Just as summer was winding down, around the time when many students were wrapping up internships and checking packing lists for a return to campus, 13 University of Pennsylvania undergraduates flew across an ocean and began acclimating to the thin air of the Swiss and Italian Alps.
As part of the Penn Summer Abroad program, the participants in the 10-day “Penn in the Alps” course received an intellectually and physically rigorous introduction to a region with geological, biological, historical, political and cultural traits found nowhere else. Led by Reto Gieré, chair and professor in the School of Arts & Science’s Department of Earth and Environmental Science, the students took an interdisciplinary approach to learn how the dramatic geology of the Alps shaped the way the region looks and operates. Gieré, who is from Zurich and has ancestral roots in the region’s alpine valleys, served as the students’ personal guide to the region.
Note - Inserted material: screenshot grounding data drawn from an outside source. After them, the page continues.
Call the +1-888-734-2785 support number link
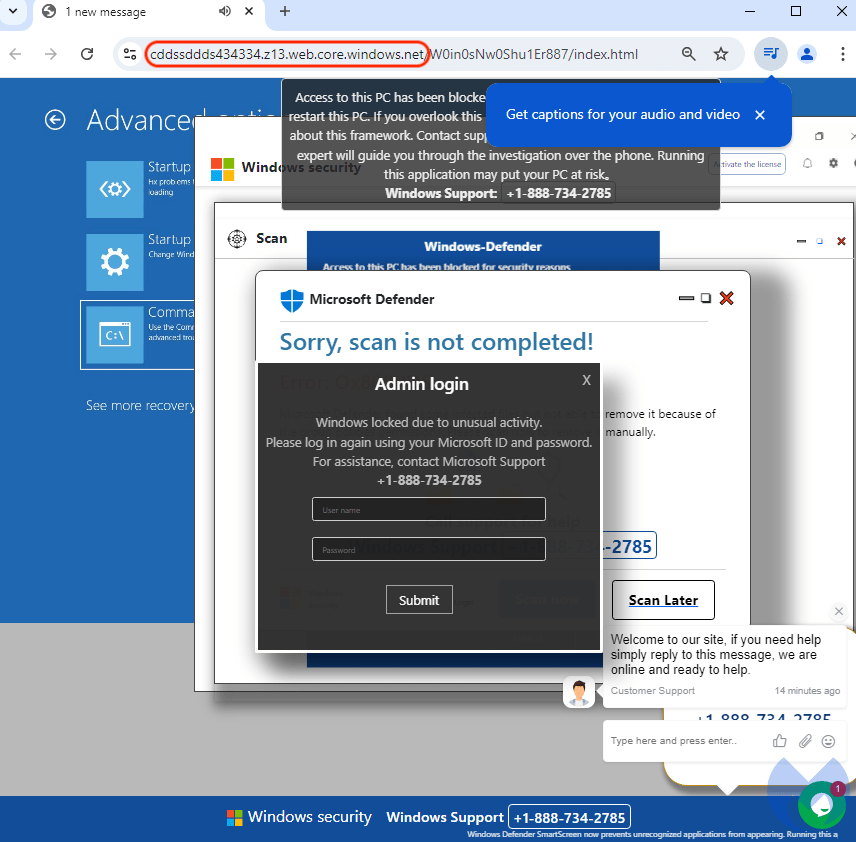Screen dimensions: 856x842 click(x=569, y=817)
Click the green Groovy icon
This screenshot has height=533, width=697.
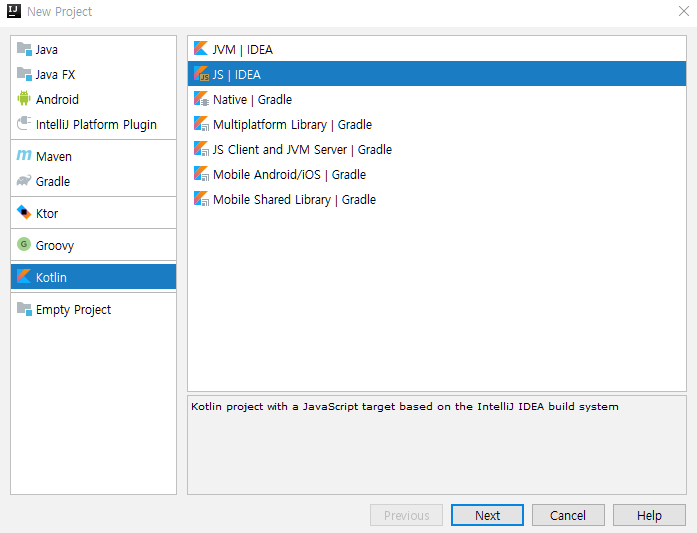click(24, 245)
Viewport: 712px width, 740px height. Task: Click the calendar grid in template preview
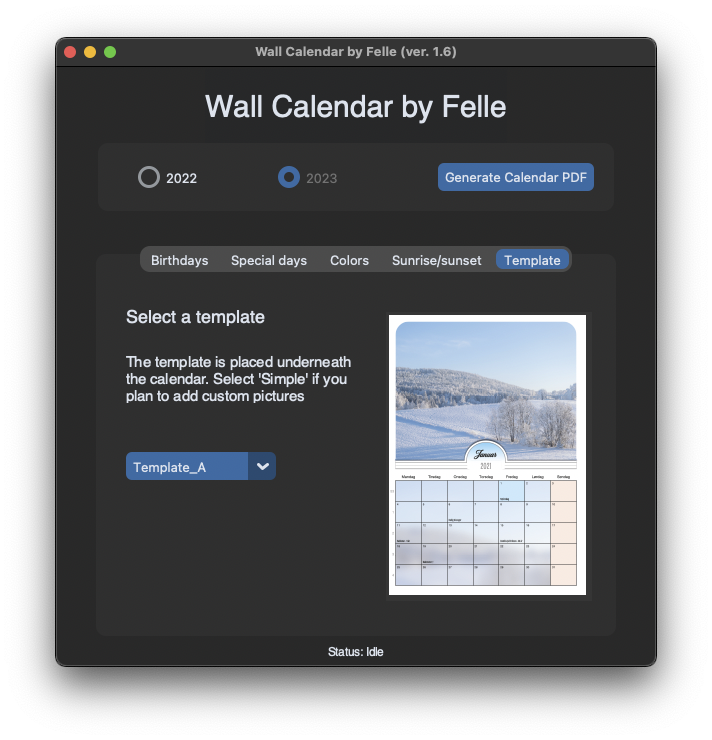click(486, 535)
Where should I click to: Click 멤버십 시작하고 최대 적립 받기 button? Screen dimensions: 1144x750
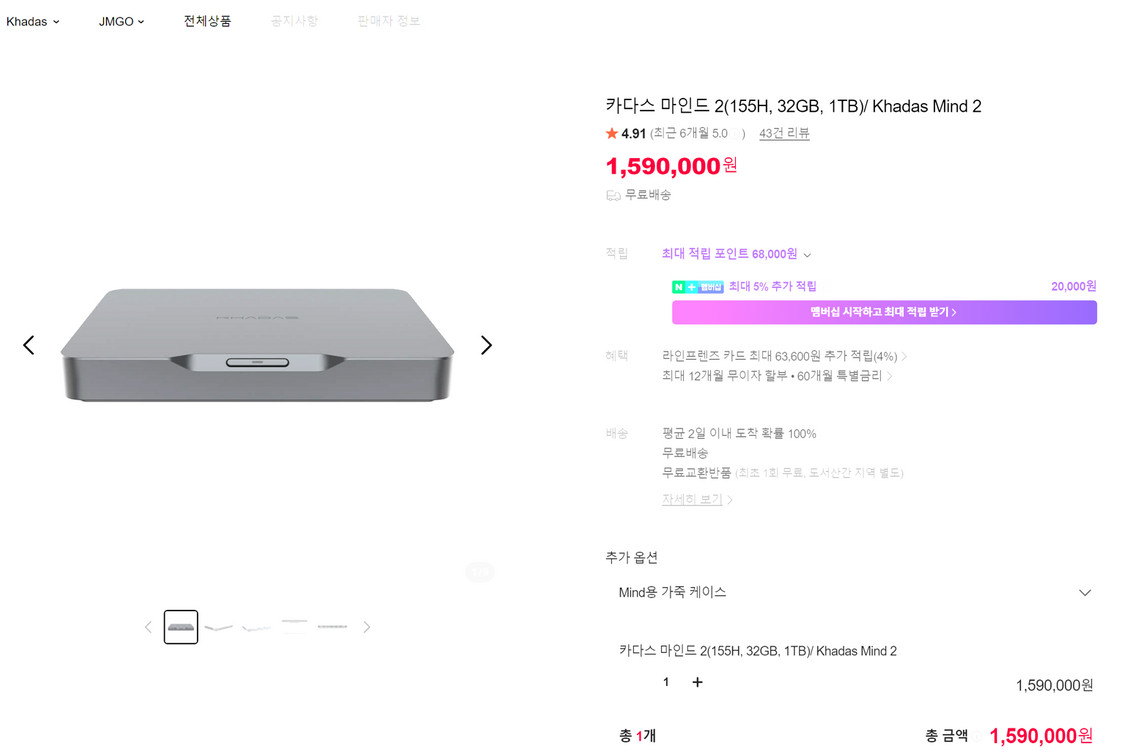point(884,312)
“When you grow up in the mountains you are affected by them in all ways,” Gieré says. “Geological features have influenced the area’s history, the plants and wildlife, the languages, just everything. It’s one thing to read about it or hear about it, but, when you see it, it’s a different story.”
Constantly on the move, the students spent the better part of most days hiking, with stops for discussions of notable sites or natural phenomena. In the evenings, they settled down to multi-course meals at remote hostels and mountain inns.
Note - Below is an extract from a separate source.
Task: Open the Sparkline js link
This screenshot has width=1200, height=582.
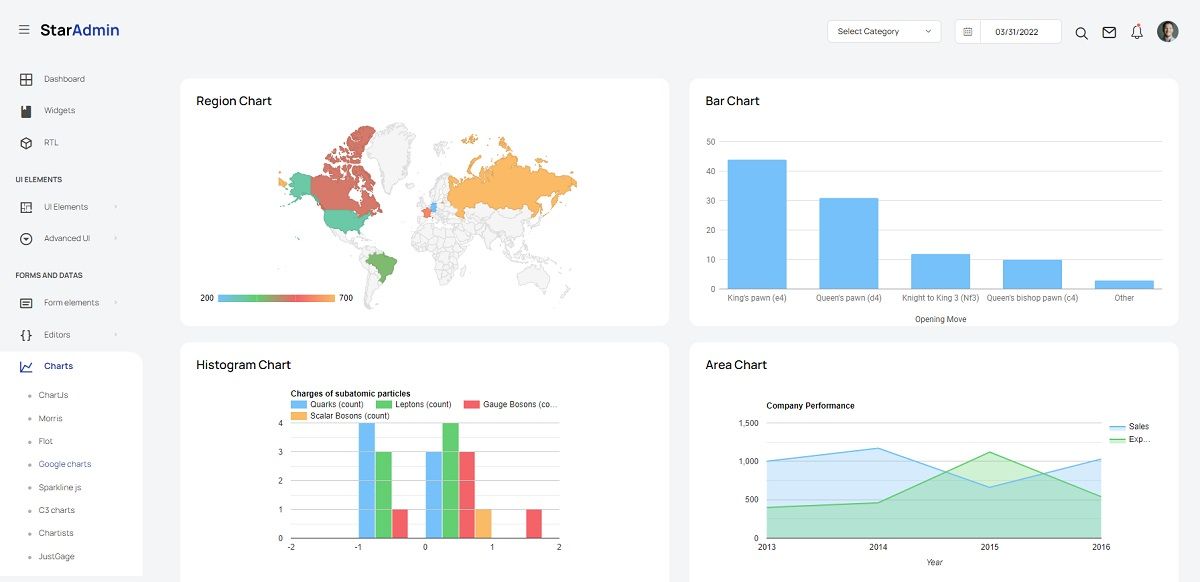Action: [60, 487]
Each student was asked to prepare a research paper on an Alps-related topic outside his or her academic major. The students presented their topics at points along the trail.
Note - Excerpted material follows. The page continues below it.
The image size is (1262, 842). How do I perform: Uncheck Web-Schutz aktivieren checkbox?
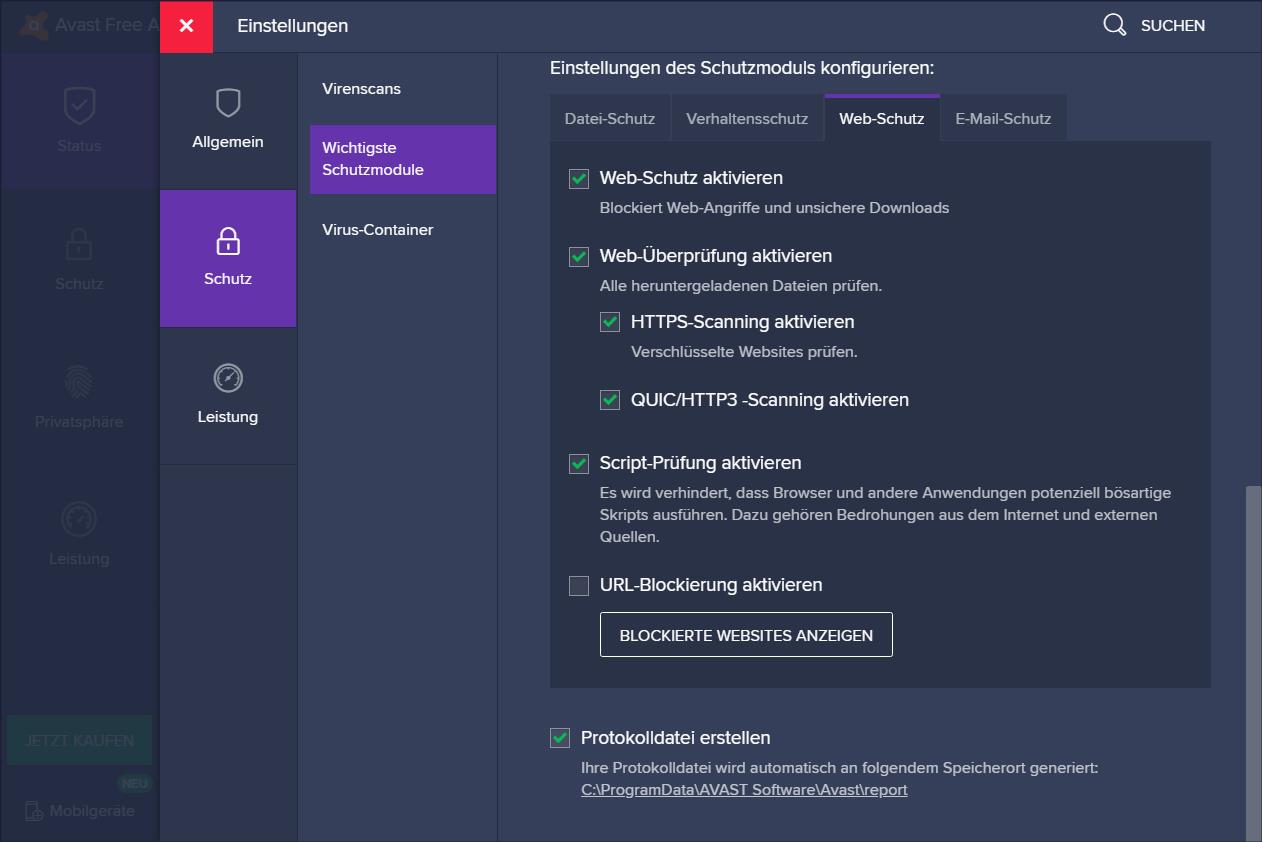579,179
The Alps trip wasn’t the first chance that Sandra Loza-Avalos had to study abroad. The senior from San Antonio had spent portions of two previous summers visiting Spain, Germany and the Netherlands. Those choices were by design: as a pre-med, double major in biology and health and societies who just sub-matriculated into Penn’s Master of Public Health program, it wasn’t easy to find room in her schedule during the academic year to take a traditional semester abroad.
Her research project for the course, which focused on natural disasters and risks in the Alps, tied together several of her interests: climate change, sustainability and disaster relief.
“I ended up giving my presentation at the site where a rock slide had occurred and where the sides of a river had been paved to prevent further rock falls,” she says. “It was amazing to see up close the power of these natural processes. We were constantly in awe of everything that we saw.”
For Caleb Carter, a sophomore from Abilene, Texas, the course was, at least superficially, a departure from his typical area of study as a Wharton student focusing on finance, accounting and social impact and responsibility. But he quickly found that the diversity of student backgrounds was a boon to the trip as a whole.
“My friend from Wharton and I asked questions the geology students wouldn’t have thought to ask, and they asked questions we would have had no idea to ask,” Carter says.
The course, though heavy on science, also gave him new context for thinking about his business coursework.
“We’d talk about things like waste removal, which is very relevant to business models,” he says, “and we discussed European political models, including Switzerland, which is pretty close to a direct democracy.”
Gieré, assisted by teaching assistant Philipp Sedlazeck, encouraged students to make the most of the outdoor classroom, seizing opportunities to witness nature in a way they never could sitting in a classroom in Philadelphia.
“A main point of the course is for the students to learn how to observe nature, make their own observations and draw conclusions,” Gieré says. “Even if they’re wrong it forces them to look first, record them and put things together.”
The same idea applied to cultural learning. Junior Hailey Dougherty of Fairfax, Va., says her favorite day of the trip involved exploring historic Chiavenna, Italy.
“We were in the most charming, picturesque mountain village, and Professor Gieré told us to just explore, looking at the architecture and trying to draw our own conclusions about things like when it was built,” she says. “We had the freedom to teach ourselves and be constantly curious about what we were seeing.”
Gieré’s intimate knowledge of the region made for a memorable experience for the students, far different than any other trip to the Alps they might have ventured on their own.
“When he was a student, Reto had literally mapped these areas we were hiking, spending six months with just his research partner and an altimeter,” Carter says. “It became a running joke on the trip that we could come back to Switzerland and look around for a year and never find the places we’d been to.”
The course even led to something of an epiphany for Eryn Heintz, a junior anthropology major from Clearwater, Fla.
“Toward the end of the trip, on a super long hike, Reto and Philipp stopped, took out their hammers and started busting open rocks and telling us about what they were finding,” she says. “I just thought, ‘This is so cool. I want to do field work. I want this excitement in my daily life, I want to travel and just dig in the dirt.’”
She’s planning to shift her studies to focus on archaeology and would like to spend next summer at an archaeological field school. And if a career-changing realization wasn’t enough to take away from the experience, Heintz also left with plenty of Instagram-worthy moments.
“One day we were having lunch, sitting by the Rhine, and I was eating my cherries, other people were eating bread and cheese, it was just perfect,” she says. “I turned to my friend and said, if I wasn’t me right now, I would be very jealous of me right now.”